Aug 11. The Boston Public Health Commission (BPHC) is reminding residents of prevention strategies during the global monkeypox outbreak that has resulted in 174 known cases in Massachusetts. The monkeypox virus causes a painful rash or sores, as well as flu-like symptoms.
Monkeypox spreads primarily through close contact with infectious sores, scabs, or body fluids. It can also be spread through touching objects that have been used by someone with monkeypox and respiratory secretions during prolonged, face-to-face contact. Monkeypox can spread during intimate contact like sex, kissing or touching parts of the body with sores, but the risk of monkeypox is not limited to people who are sexually active.
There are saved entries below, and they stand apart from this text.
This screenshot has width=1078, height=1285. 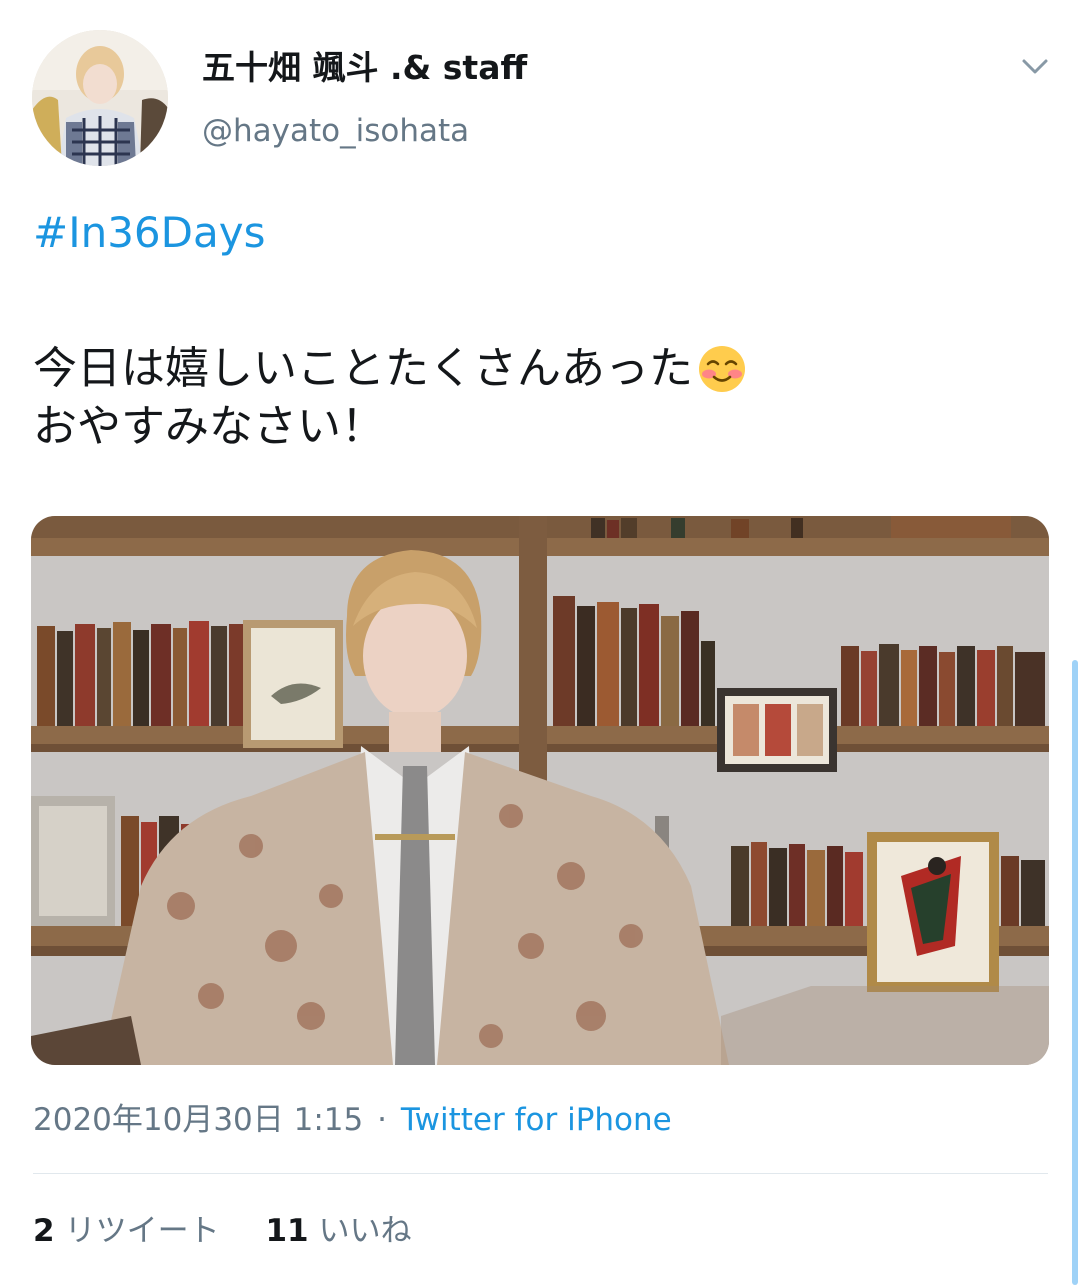 I want to click on retweets-stat: 2 リツイート, so click(x=126, y=1231).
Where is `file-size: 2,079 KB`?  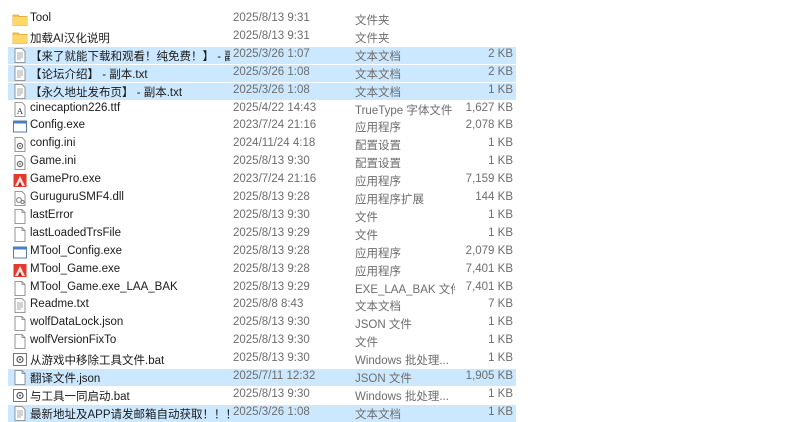
file-size: 2,079 KB is located at coordinates (489, 250).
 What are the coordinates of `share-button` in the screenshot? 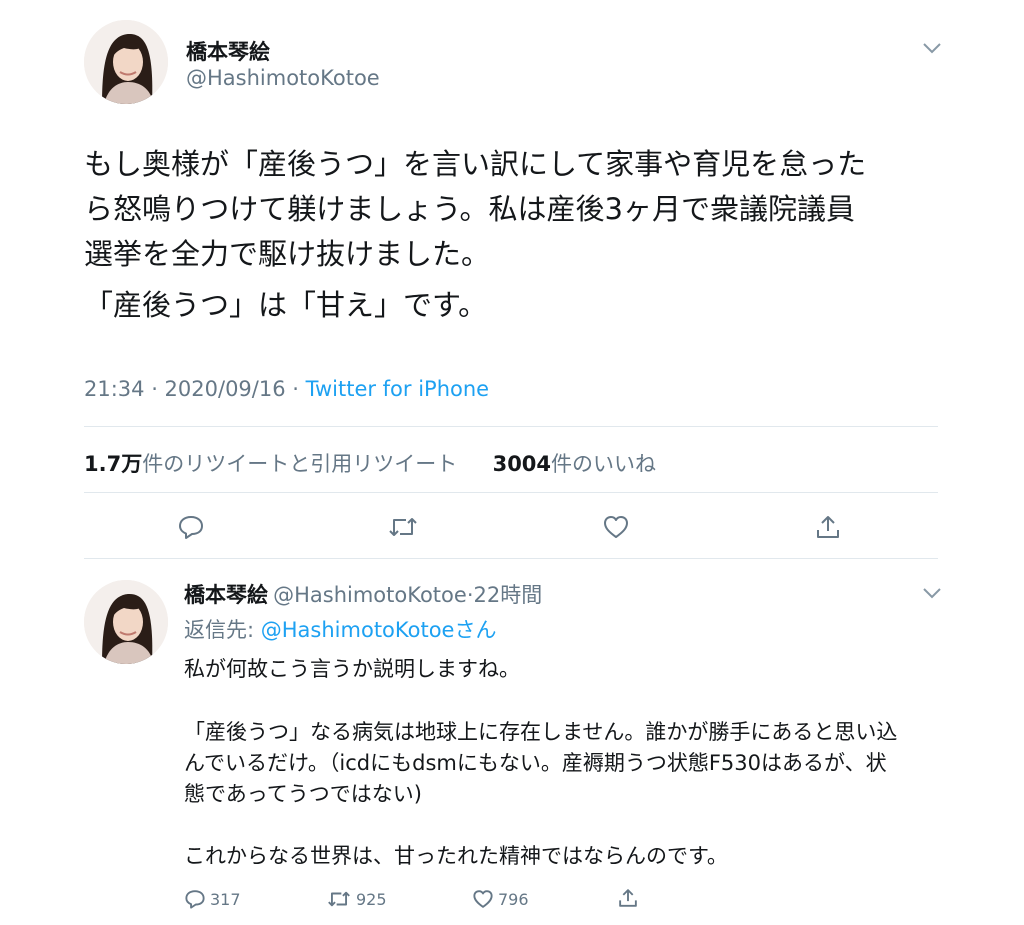 It's located at (828, 527).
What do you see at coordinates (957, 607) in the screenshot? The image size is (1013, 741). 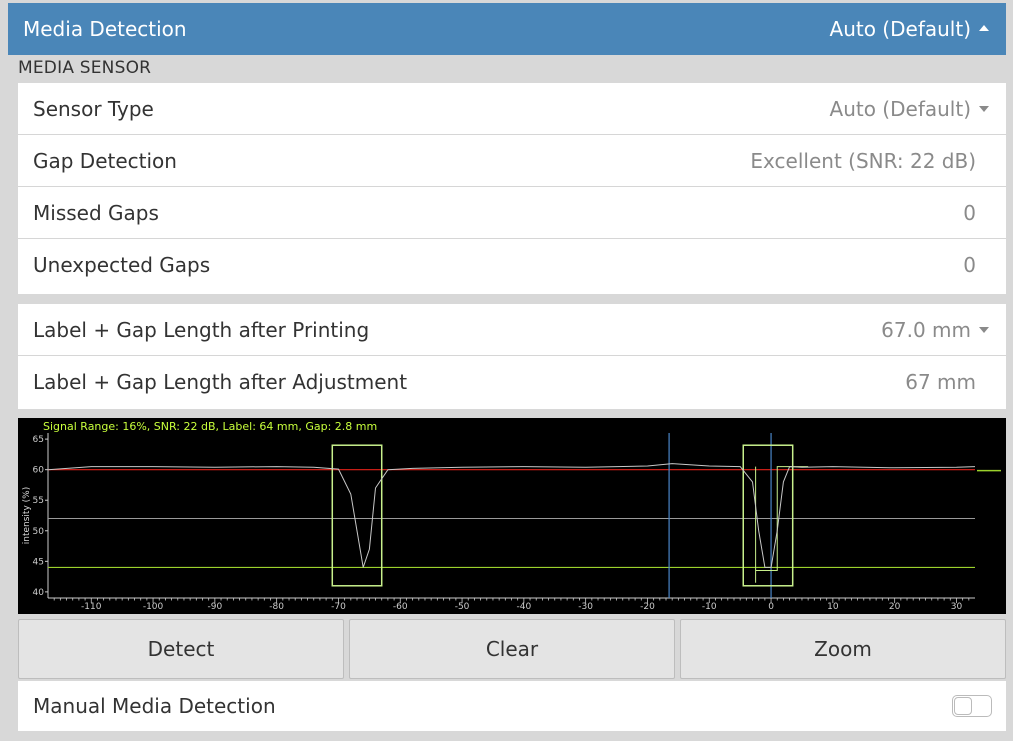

Monkeypox is not a “gay disease”, and it is important to reiterate that stigmatizing people because of a disease is unacceptable and can stop people from accessing prevention, care, and treatment. Anyone who has close physical contact with someone who has monkeypox is at risk for infection. A person with monkeypox is considered infectious from the beginning of symptoms until the sores have crusted, scabbed over, fallen off, and a fresh layer of healthy skin has formed underneath, which can take from two to four weeks.
The JYNNEOS vaccine is FDA-approved to prevent monkeypox infection. The CDC recommends that the vaccine be given within four days of exposure to prevent the onset of symptoms. Receiving the vaccine within five to 14 days of exposure can reduce the symptoms but may not prevent them entirely.